Instructions for the task: Each line from the one containing "Task: Open the 5:1 score of Лансиано match" to the end of the material below is to be restated exactly, with pictures skipped.

##### Records provided

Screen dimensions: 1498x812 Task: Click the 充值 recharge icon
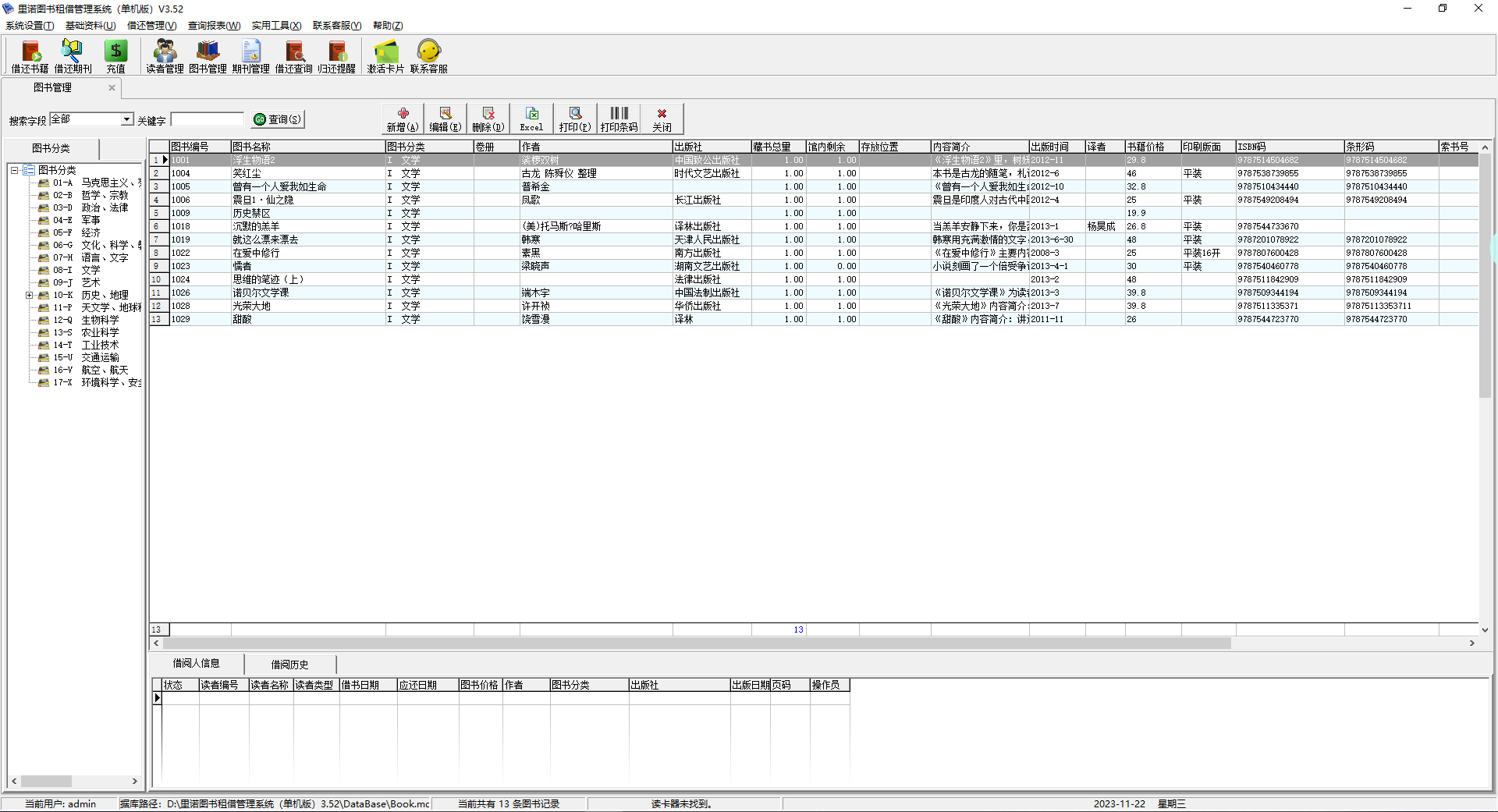(115, 56)
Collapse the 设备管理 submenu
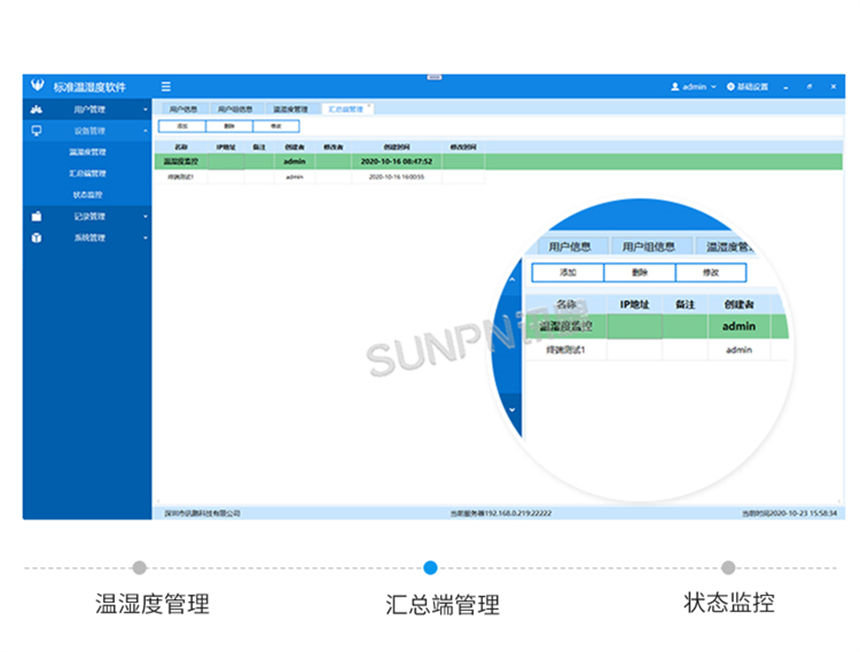 145,129
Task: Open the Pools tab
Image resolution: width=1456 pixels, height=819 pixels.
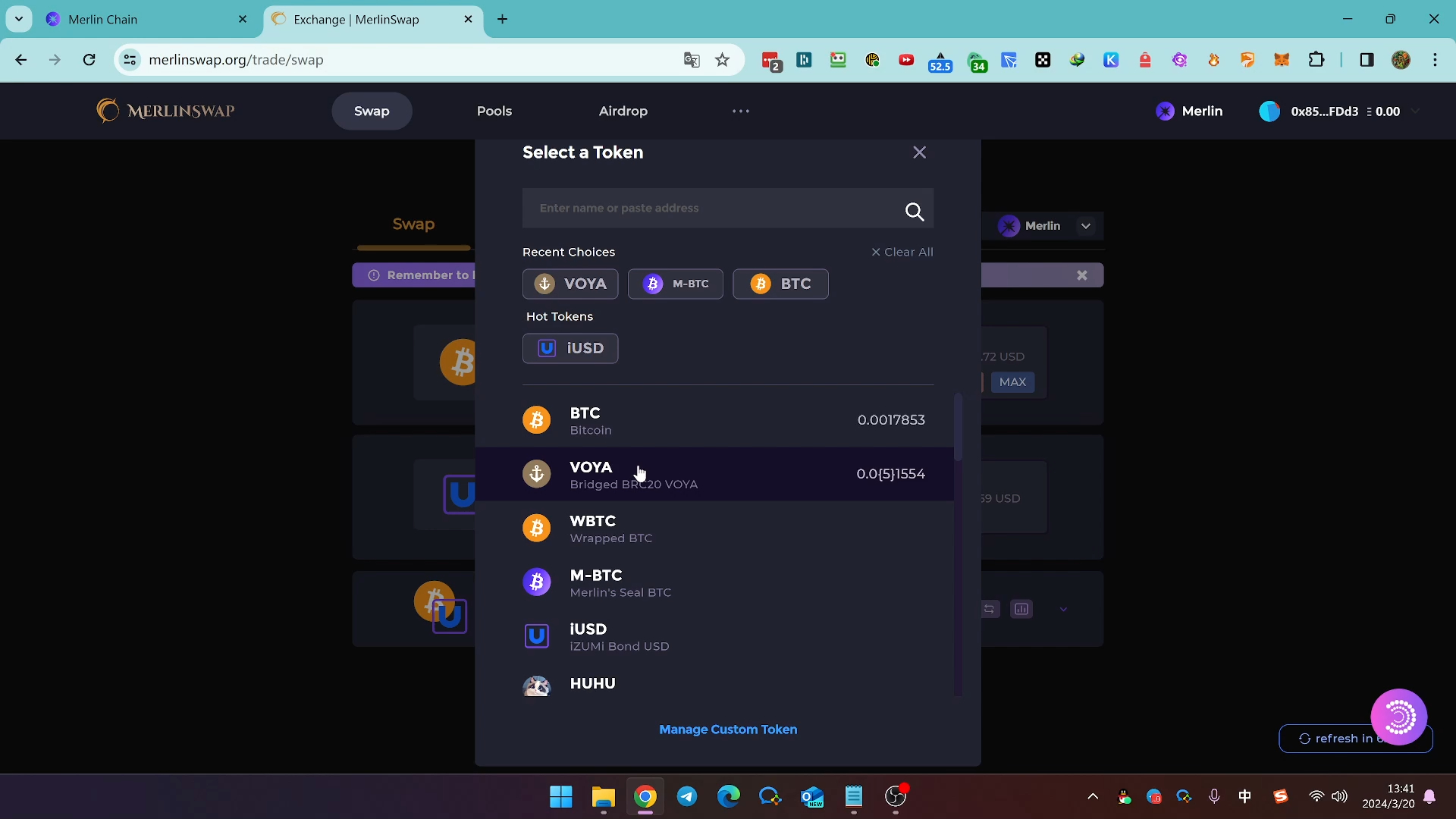Action: pyautogui.click(x=494, y=110)
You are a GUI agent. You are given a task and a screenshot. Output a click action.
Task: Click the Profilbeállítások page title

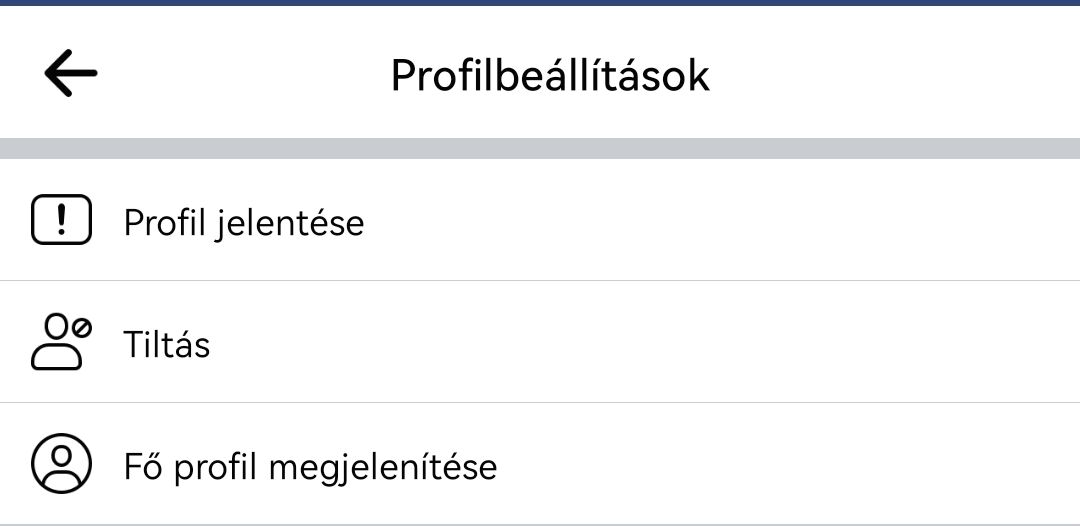tap(550, 75)
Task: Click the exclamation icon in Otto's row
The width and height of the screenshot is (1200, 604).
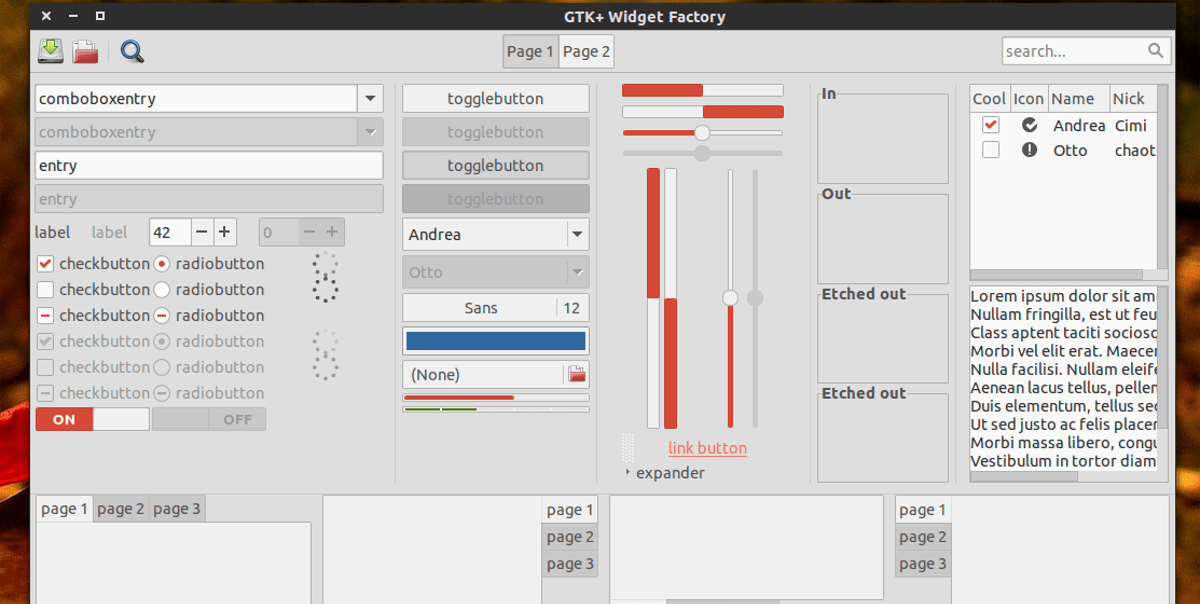Action: tap(1029, 150)
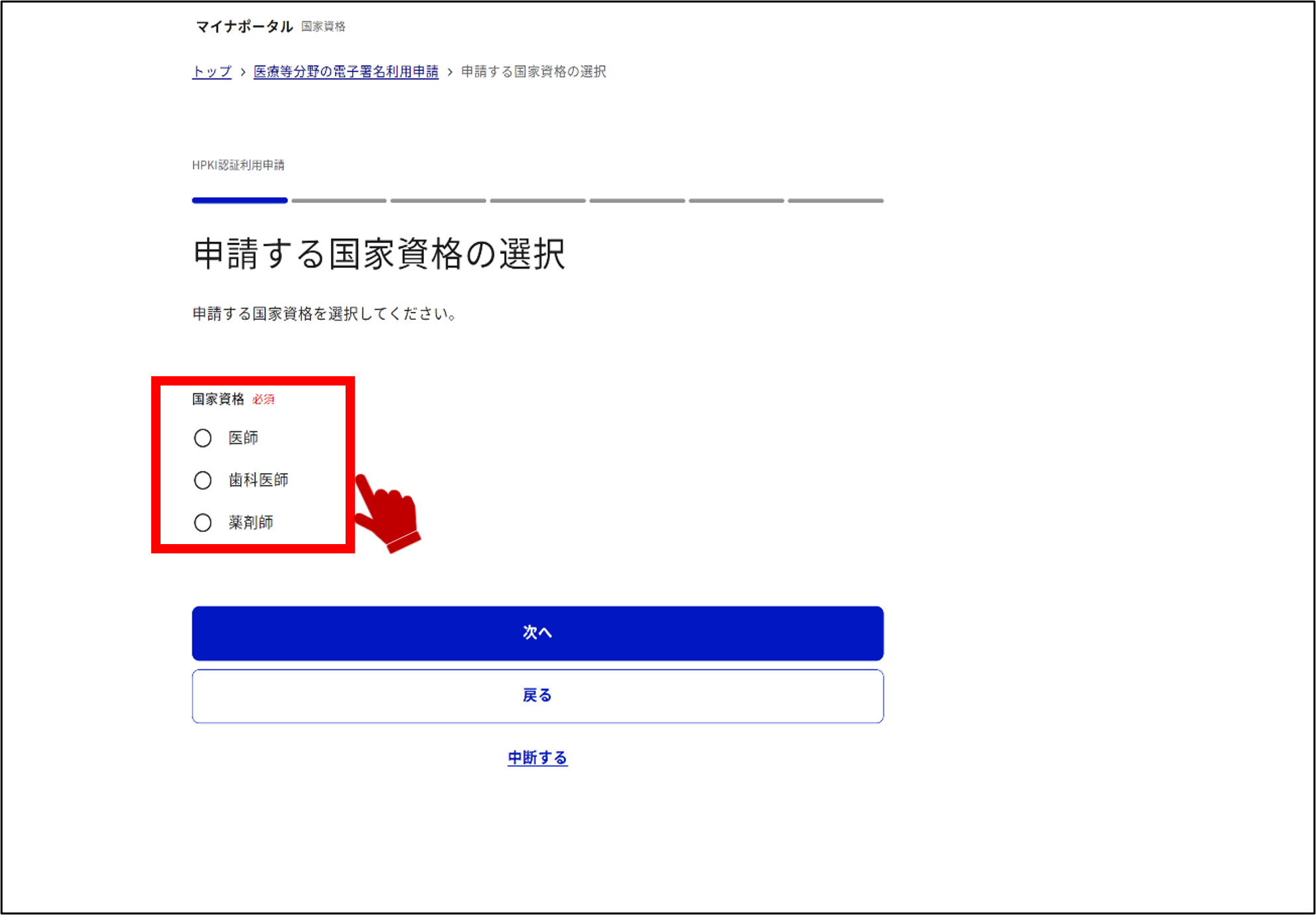Open 医療等分野の電子署名利用申請 breadcrumb link
The height and width of the screenshot is (915, 1316).
[346, 72]
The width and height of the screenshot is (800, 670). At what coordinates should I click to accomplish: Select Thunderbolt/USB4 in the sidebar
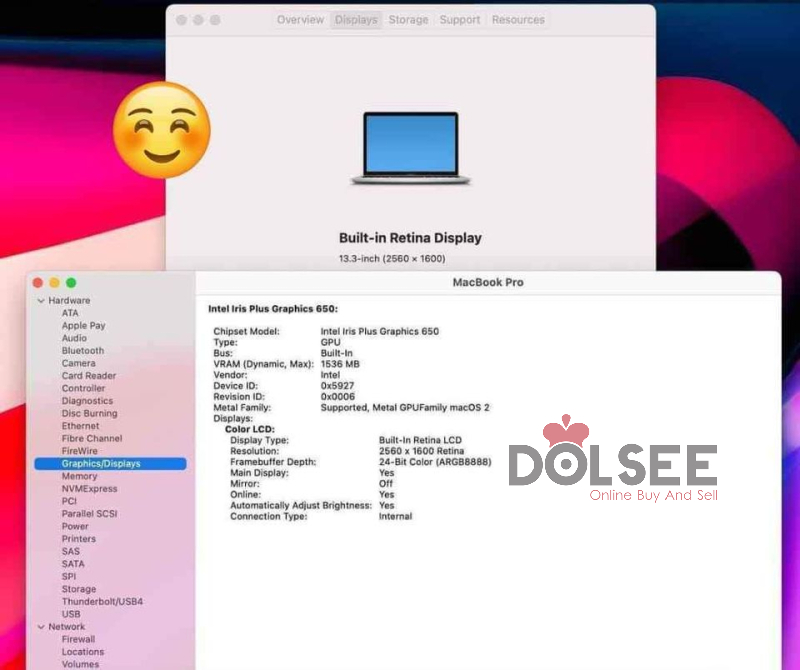pyautogui.click(x=102, y=602)
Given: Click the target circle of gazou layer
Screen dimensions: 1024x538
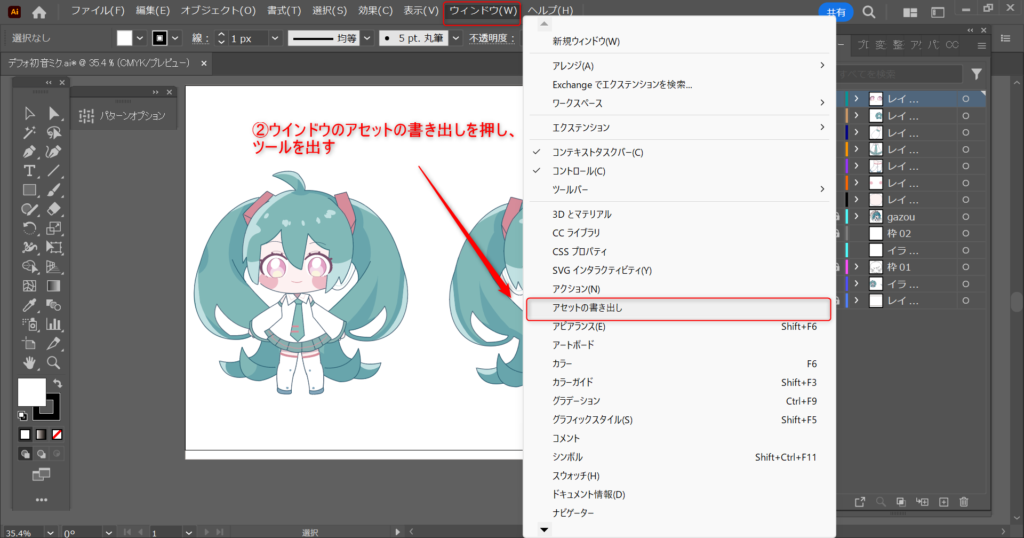Looking at the screenshot, I should [x=966, y=217].
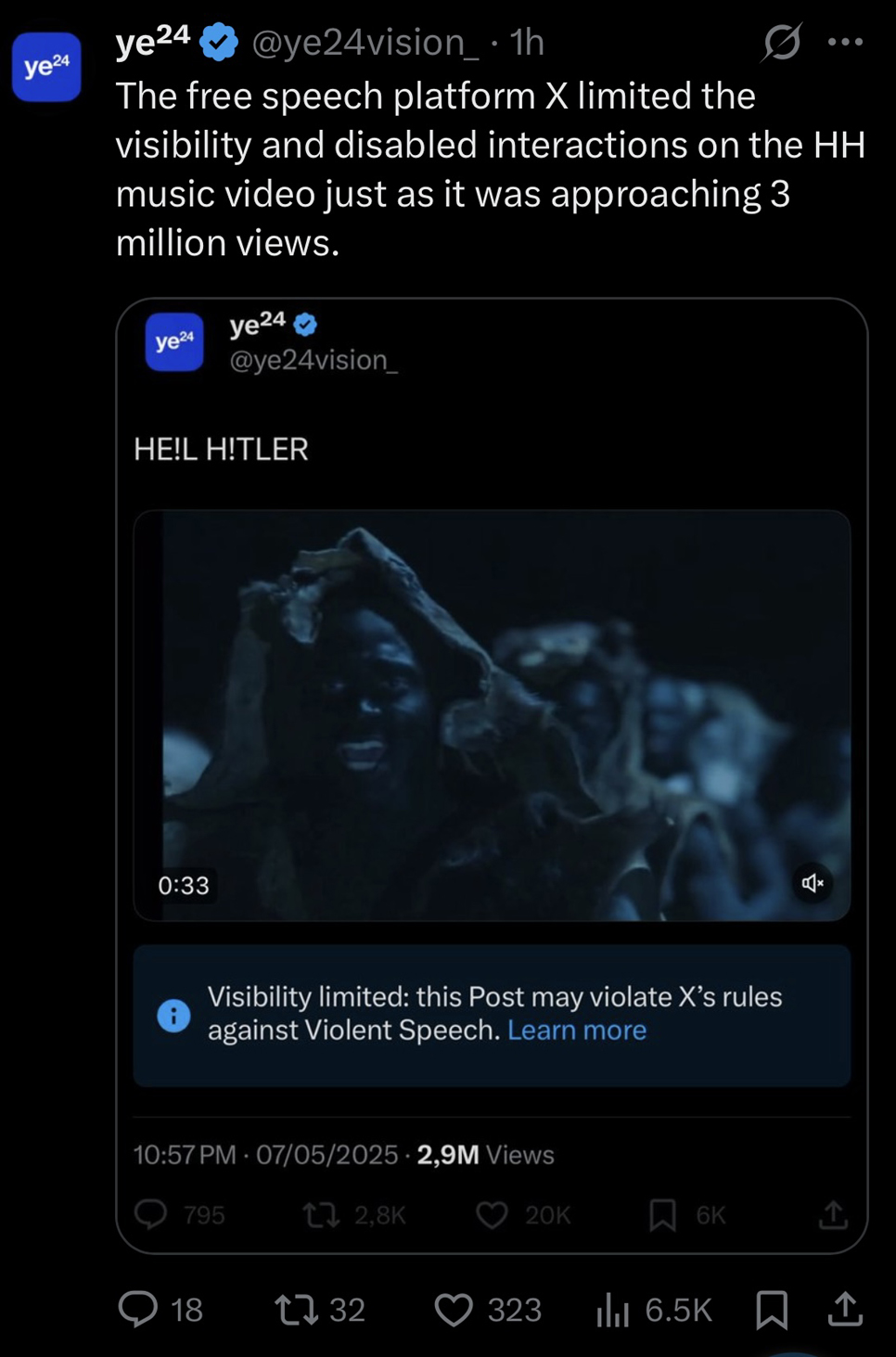Open the Learn more link
The height and width of the screenshot is (1357, 896).
click(577, 1031)
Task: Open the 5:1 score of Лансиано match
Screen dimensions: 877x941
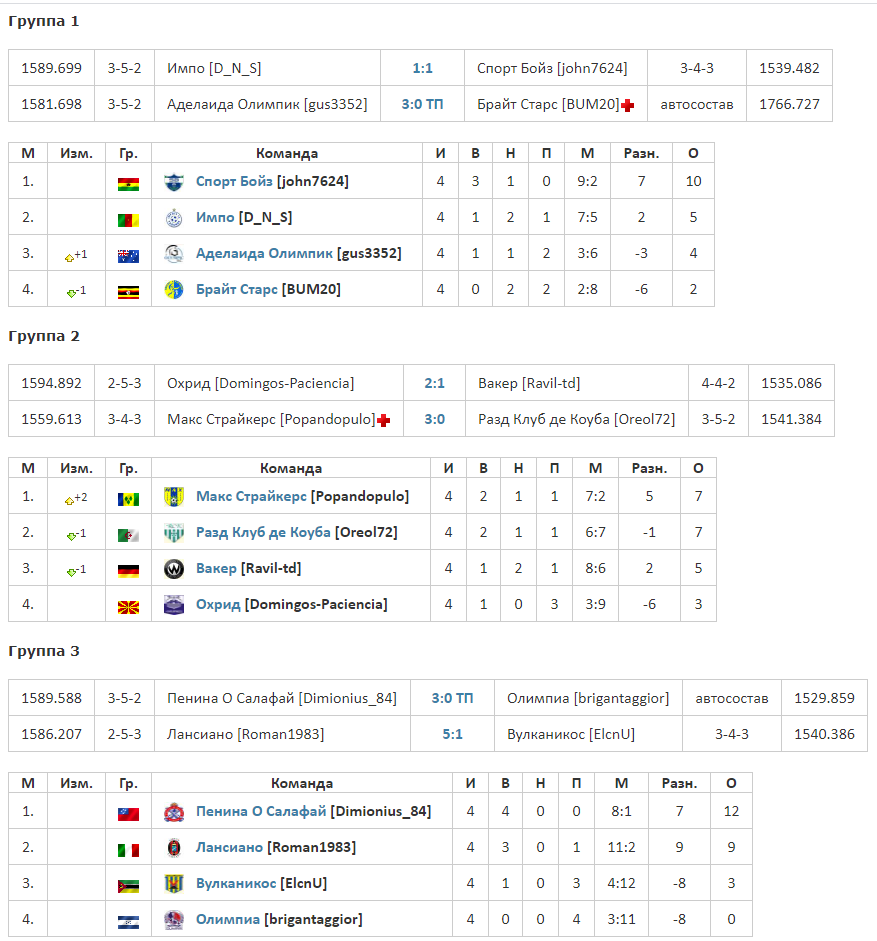Action: (x=453, y=735)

##########

Task response:
Task: Open the 5:1 score of Лансиано match
Screen dimensions: 877x941
Action: (x=453, y=735)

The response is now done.